■ **PROVIDED TEXT**:
It would be fairly naïve to assume that I could easily master a new language, with a totally different linguistic system, at the ripe old age of thirty something without lots of trial and masses of error. If I was limited further by being exposed to my new language only once a day, with selected people and practicing only how to talk about the weather I’d probably decide it wasn’t worth the hassle.
Children who have motor difficulties that impact on their speech development are often limited in their opportunities to play and interact in different ways of their choosing. This has widely been discussed in previous research (see Bedrosian, 1997; Blockberger & Sutton, 2003). They are also likely to be introduced to other ways of talking much later than if they were to have developed natural speech, constantly playing ‘catch up’, with language systems that are challenging to learn. Light and Lindsey demonstrated this, back in 1991, when exploring the mismatch between young children’s developmental levels and AAC technologies that were available at the time. Those endless opportunities for children to graze their knees (in a metaphorical and literal sense) were just not there then, and still not present today.
We know that some children understand, develop and learn differently and this isn’t always in a step-wise, developmental way. Language disorder implies a varied pattern of strengths that doesn’t correspond to developmental norms. This means that all children will not necessarily learn the same pattern at a delayed rate. Similarly, as a neurotypical adult, I am unable to empathise with the sensory and emotive occurrences that some children experience. This means, I am constantly missing opportunities to support children to frame and share these experiences with others.

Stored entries
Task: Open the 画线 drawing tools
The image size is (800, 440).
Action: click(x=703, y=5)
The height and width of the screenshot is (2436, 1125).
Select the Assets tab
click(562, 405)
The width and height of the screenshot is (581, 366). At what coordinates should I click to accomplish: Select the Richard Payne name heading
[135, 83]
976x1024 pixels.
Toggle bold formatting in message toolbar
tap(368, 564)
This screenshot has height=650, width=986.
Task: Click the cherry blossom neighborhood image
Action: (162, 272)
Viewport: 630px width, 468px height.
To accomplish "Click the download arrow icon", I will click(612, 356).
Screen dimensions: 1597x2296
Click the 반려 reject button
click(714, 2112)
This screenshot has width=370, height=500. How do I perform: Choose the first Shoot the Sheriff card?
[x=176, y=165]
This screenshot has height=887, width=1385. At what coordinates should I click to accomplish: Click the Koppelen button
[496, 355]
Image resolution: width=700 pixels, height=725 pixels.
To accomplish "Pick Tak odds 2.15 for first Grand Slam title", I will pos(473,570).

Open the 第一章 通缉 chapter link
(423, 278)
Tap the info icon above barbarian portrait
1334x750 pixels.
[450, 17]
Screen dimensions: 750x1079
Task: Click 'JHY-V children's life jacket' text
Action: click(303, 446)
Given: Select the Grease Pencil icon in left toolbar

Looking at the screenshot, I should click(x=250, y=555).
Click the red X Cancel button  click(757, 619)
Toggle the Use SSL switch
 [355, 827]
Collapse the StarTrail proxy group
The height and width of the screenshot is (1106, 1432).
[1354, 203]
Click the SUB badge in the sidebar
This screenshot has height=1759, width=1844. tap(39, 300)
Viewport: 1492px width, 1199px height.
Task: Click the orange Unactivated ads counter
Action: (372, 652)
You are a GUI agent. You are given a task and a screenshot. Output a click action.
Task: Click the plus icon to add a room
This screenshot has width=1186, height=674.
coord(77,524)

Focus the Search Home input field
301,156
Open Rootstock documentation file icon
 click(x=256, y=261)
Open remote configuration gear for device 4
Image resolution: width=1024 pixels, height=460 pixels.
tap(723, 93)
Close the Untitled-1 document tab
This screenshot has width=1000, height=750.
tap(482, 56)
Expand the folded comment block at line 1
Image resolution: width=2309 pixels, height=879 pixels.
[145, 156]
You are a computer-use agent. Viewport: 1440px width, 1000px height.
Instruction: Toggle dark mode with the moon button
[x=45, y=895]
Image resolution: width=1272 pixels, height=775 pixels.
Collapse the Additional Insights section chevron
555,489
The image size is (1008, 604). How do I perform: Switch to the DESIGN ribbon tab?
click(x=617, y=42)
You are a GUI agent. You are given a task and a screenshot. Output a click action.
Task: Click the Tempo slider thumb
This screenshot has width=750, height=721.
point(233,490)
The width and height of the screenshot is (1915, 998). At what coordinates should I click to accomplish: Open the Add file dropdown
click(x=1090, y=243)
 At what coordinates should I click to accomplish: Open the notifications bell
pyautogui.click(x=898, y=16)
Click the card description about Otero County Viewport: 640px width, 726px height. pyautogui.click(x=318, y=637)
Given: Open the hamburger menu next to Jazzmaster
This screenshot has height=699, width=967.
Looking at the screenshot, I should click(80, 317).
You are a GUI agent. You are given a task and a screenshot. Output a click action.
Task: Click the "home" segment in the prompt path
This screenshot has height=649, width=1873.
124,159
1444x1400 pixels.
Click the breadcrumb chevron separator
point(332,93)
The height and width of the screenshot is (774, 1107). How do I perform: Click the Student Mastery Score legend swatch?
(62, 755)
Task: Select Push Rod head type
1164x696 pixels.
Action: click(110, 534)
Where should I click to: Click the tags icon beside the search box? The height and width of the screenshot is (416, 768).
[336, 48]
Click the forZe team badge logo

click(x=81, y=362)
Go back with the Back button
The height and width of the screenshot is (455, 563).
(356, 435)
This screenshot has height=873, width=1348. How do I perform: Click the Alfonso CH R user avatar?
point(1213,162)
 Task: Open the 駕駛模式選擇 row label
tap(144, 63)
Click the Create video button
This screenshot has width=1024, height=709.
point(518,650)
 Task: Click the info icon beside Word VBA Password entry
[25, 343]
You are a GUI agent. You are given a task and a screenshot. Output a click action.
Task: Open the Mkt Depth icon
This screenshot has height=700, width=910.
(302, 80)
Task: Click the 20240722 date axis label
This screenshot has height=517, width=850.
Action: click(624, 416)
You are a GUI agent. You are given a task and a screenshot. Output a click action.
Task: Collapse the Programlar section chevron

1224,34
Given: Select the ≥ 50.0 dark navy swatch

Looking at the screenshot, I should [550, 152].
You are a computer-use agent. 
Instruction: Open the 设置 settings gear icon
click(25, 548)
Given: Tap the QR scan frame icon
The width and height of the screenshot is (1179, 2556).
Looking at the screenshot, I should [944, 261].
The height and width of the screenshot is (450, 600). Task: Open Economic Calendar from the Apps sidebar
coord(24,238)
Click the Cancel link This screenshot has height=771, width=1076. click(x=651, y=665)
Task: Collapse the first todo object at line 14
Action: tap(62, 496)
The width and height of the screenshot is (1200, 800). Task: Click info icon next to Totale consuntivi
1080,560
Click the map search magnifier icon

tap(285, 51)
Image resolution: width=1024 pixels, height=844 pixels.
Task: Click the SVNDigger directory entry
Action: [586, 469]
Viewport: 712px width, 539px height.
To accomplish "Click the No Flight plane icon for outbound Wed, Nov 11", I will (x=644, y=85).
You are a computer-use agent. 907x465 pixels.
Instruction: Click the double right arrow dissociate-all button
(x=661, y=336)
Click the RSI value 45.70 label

■ **EXERCISE 1**:
Decide whether each statement agrees with the passage on children's language learning, answering yes or no and quoting the words that settle it: (a) Light and Lindsey looked at the mismatch between young children's developmental levels and AAC technologies in 1991. (b) The passage says language disorder follows the usual developmental pattern, only at a slower rate. (c) The writer says that, as a neurotypical adult, they can empathise with the sensory and emotive occurrences some children experience.
■ **EXERCISE 2**:
Repeat word for word the stretch of the passage on children's language learning from "Children who have" through "not present today.".
■ **EXERCISE 3**:
Carry on the passage about children's language learning, starting after its final sentence.
The data play no part in what comes next.

■ **RESPONSE BOX 1**:
(a) Yes: "Light and Lindsey demonstrated this, back in 1991, when exploring the mismatch between young children’s developmental levels and AAC technologies that were available at the time."
(b) No: "Language disorder implies a varied pattern of strengths that doesn’t correspond to developmental norms."
(c) No: "I am unable to empathise with the sensory and emotive occurrences that some children experience."

■ **RESPONSE BOX 2**:
Children who have motor difficulties that impact on their speech development are often limited in their opportunities to play and interact in different ways of their choosing. This has widely been discussed in previous research (see Bedrosian, 1997; Blockberger & Sutton, 2003). They are also likely to be introduced to other ways of talking much later than if they were to have developed natural speech, constantly playing ‘catch up’, with language systems that are challenging to learn. Light and Lindsey demonstrated this, back in 1991, when exploring the mismatch between young children’s developmental levels and AAC technologies that were available at the time. Those endless opportunities for children to graze their knees (in a metaphorical and literal sense) were just not there then, and still not present today.

■ **RESPONSE BOX 3**:
What’s the goal?
We can’t expect that all children will play the piano, if they prefer the drums
If we’re going to begin to give a child a fighting chance of learning to use their AAC technology, perhaps we ought to start digging deeper. What does the child actually want to use it for? What are they currently expressing? Is this very different to what they have currently have available to them?
Often, as language specialists it’s no surprise that we choose to focus on training children to use their AAC to ‘transmit language’ (like telling a joke, answering dad’s question or expressing a dislike of broccoli). This might be completely acceptable and appropriate for them, just as long as their goal is not different to ours. But what happens if the goal for that child is to use their device to enhance their social image or self esteem? Interestingly, Light, Page, Curran & Pitkin (2007) showed that children who were involved in their study of designing devices for other children who used AAC said their friends would prefer devices that had varied functions, not just confined to verbal language.
In reflecting on my clinical work, I can’t help but ask why then am I bound by language development if I know that children follow different trajectories? Should I continue gradually working through the continuum of introducing real objects, before photos, symbols and written words? What happens if we happen to stick with symbols for extended periods? Are we hindering opportunities for supporting literacy development or other forms of expressive communication?
Lots of questions but food for thought, I guess.
Bedrosian, J. (1997). Language acquisition in young AAC system users: Issues and directions for future research. Augmentative and Alternative Communication, 13, 179-185.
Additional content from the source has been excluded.